▶ Record set
————————
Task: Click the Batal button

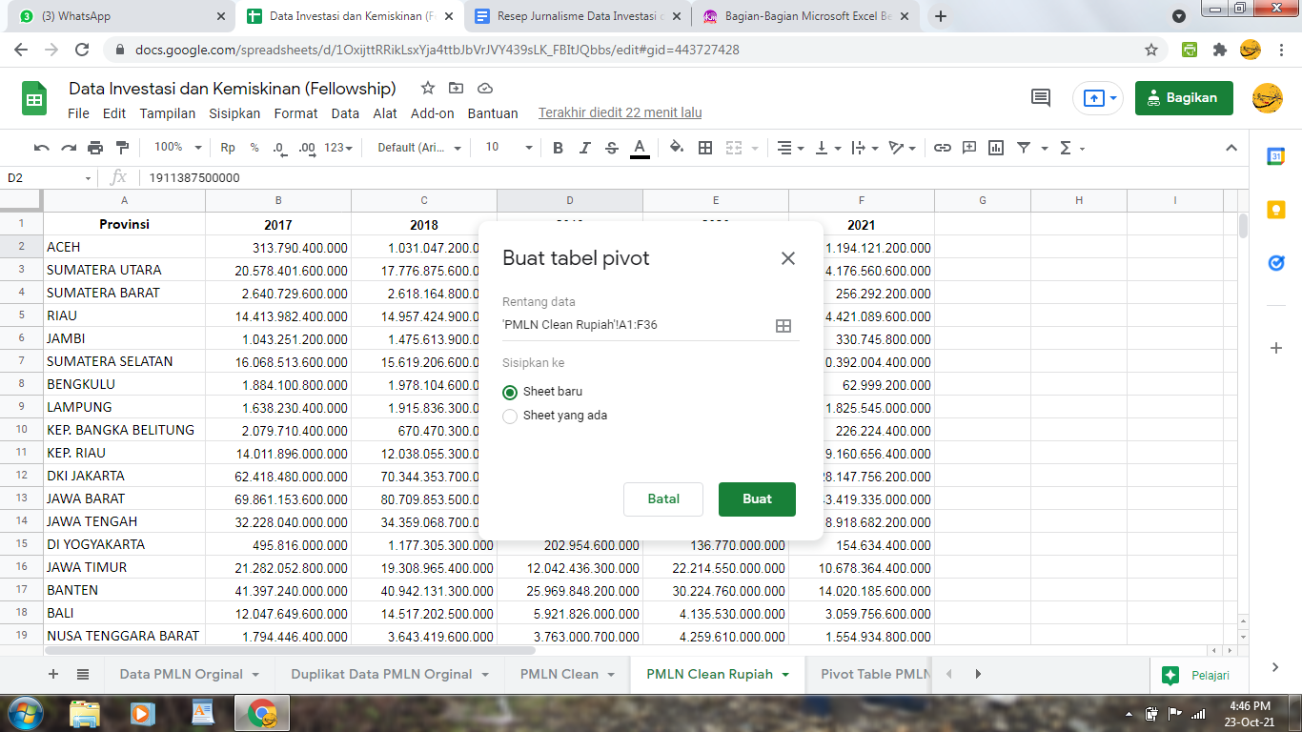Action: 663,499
————————
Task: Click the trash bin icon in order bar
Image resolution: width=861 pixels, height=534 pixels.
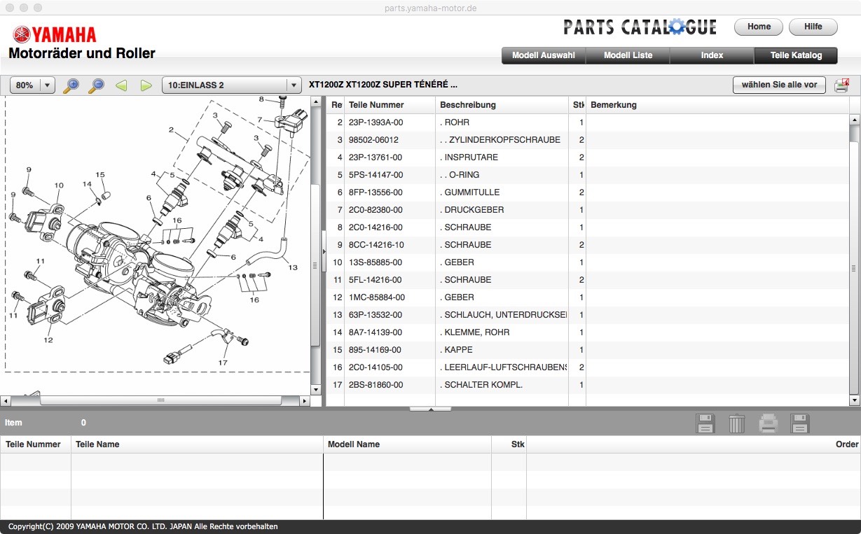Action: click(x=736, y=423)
————————
▶ Task requirements
Put the records that open with the line containing "Task: Click the trash bin icon in order bar" and close with the line containing "Action: click(x=736, y=423)" into a JSON list of strings, one string per line, skipping blank lines. Leave the pictures out of the answer.

▶ Answer in full
[
  "Task: Click the trash bin icon in order bar",
  "Image resolution: width=861 pixels, height=534 pixels.",
  "Action: click(x=736, y=423)"
]